Smoke rises from the site of a series of Israeli airstrikes that targeted the outskirts of the southern Lebanese village of al-Katrani on December 18, 2025. (AFP)
Smoke rises from the site of a series of Israeli airstrikes that targeted the outskirts of the southern Lebanese village of al-Katrani on December 18, 2025. (AFP)

Israeli strikes in south Lebanon on Sunday killed one person and wounded another, the Lebanese health ministry said, as Israel's military said it targeted Hezbollah members.

Israel has kept up regular strikes on Lebanon, usually saying it is targeting Hezbollah infrastructure or operatives, despite a November 2024 ceasefire that sought to end more than a year of hostilities with the Iran-backed group that erupted over the Gaza war.

It has also kept troops in five south Lebanon areas that it deems strategic.

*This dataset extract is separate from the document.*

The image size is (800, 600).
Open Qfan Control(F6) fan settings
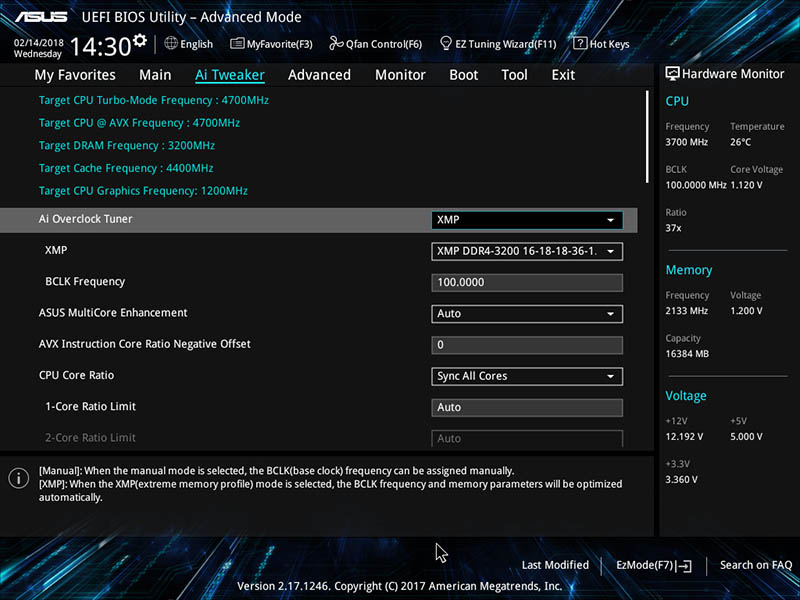[376, 44]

The health ministry in Beirut said "two Israeli enemy strikes today, on a vehicle and a motorbike in the town of Yater" killed one person and wounded another.

Yater is around five kilometers (three miles) from the border with Israel.

In separate statements, the Israeli military said it "struck a Hezbollah terrorist in the area of Yater", adding shortly afterwards that it "struck an additional Hezbollah terrorist" in the same area.

Also on Sunday, Lebanon's army said in a statement that troops had discovered and dismantled "an Israeli spy device" in Yaroun, elsewhere in south Lebanon near the border.

Under heavy US pressure and amid fears of expanded Israeli strikes, Lebanon has committed to disarming Hezbollah and plans to do so south of the Litani River, about 30 kilometers from the border with Israel, by year end.

Israel has questioned the Lebanese military's effectiveness and has accused Hezbollah of rearming, while the group itself has rejected calls to surrender its weapons.

During a visit to Israel on Sunday, US Senator Lindsey Graham also accused Hezbollah of rearming.

"My impression is that Hezbollah is trying to make more weapons... That's not an acceptable outcome," Graham said in a video statement issued by Israeli Prime Minister Benjamin Netanyahu's office.

More than 340 people have been killed by Israeli fire in Lebanon since the ceasefire, according to an AFP tally of Lebanese health ministry reports.

This week at talks in Paris, Lebanon's army chief agreed to document the military's progress in disarming Hezbollah, the French foreign ministry said.

On Friday, Lebanese and Israeli civilian representatives took part in a meeting of the ceasefire monitoring committee for a second time, after holding their first direct talks in decades earlier this month under the committee's auspices.

Israel said Friday's meeting was part of broader efforts to ensure Hezbollah's disarmament and strengthen security in border areas.